Introduction: Evidence indicates that dipeptidyl-peptidase 4 (DPP4) plays a distinct role in bone metabolism. However, there has been no report on the association, if any, between circulating DPP4 levels and osteoporosis-related phenotypes, including osteoporotic fracture (OF). Therefore, we performed a case-control study to investigate these associations in postmenopausal women.

Methods: This study was conducted in multiple centers in Korea. We enrolled 178 cases with OF and 178 age- and body mass index-matched controls. OF was assessed by an interviewer-assisted questionnaire and lateral thoracolumbar radiographs.
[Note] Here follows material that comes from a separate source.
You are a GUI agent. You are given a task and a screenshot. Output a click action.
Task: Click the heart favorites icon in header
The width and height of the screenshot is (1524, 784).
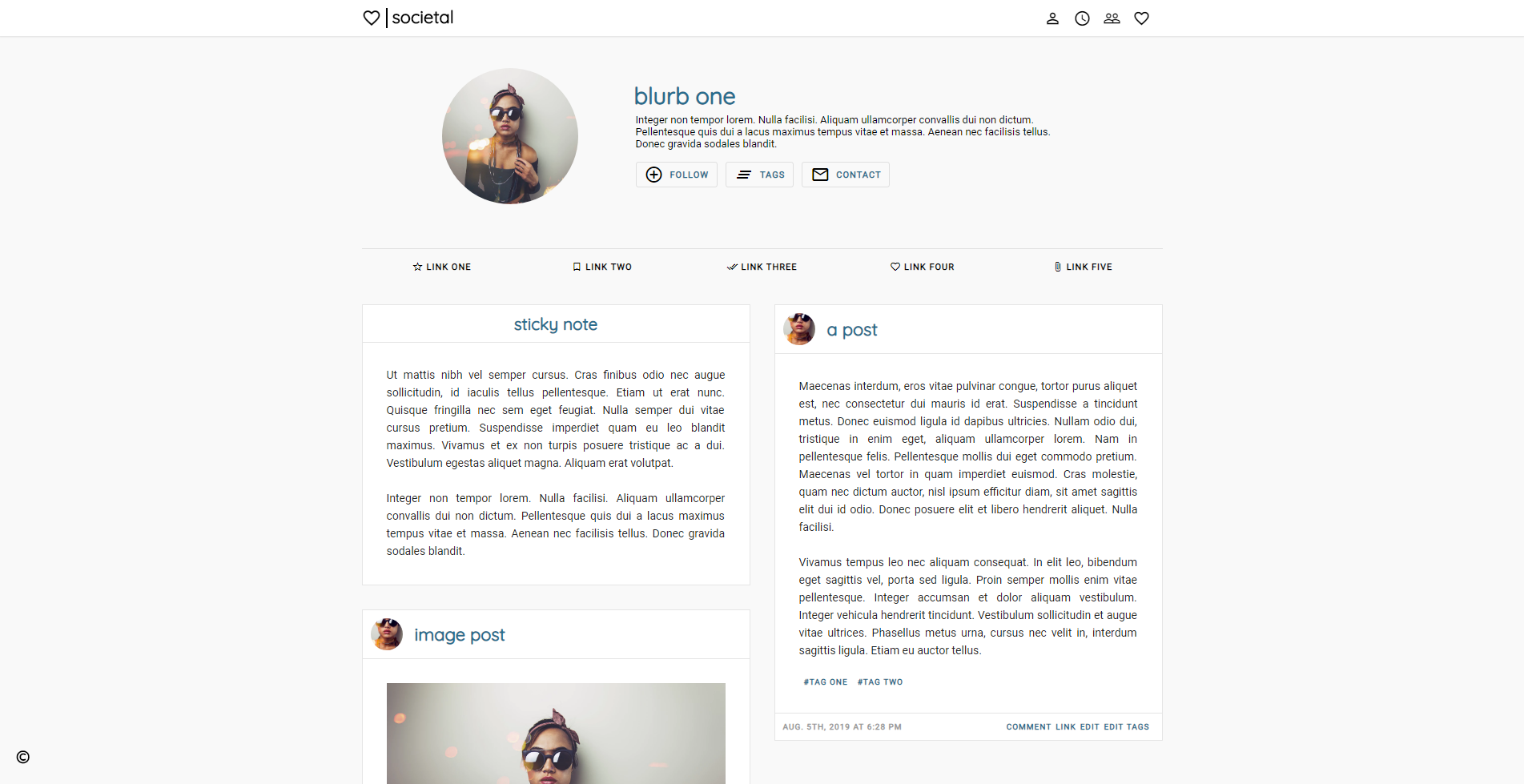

Bone turnover markers (BTMs), bone mineral density (BMD), and plasma DPP4 levels were obtained in all subjects.

Results: After adjustment for potential confounders, subjects with OF had significantly higher DPP4 levels than those without (P = 0.021). Higher DPP4 levels were significantly positively associated with higher levels of all BTMs, but not with BMD at all measured sites. The differences in DPP4 levels according to OF status disappeared after an additional adjustment for each BTM, but not after adjustment for any BMD values. BTMs explained approximately half of the relationship between DPP4 and OF. The risk of OF was 3.80-fold (95% confidence interval = 1.53-9.42) higher in subjects in the highest DPP4 quartile than in those in the lowest quartile after adjustment for potential confounders, including femoral neck BMD.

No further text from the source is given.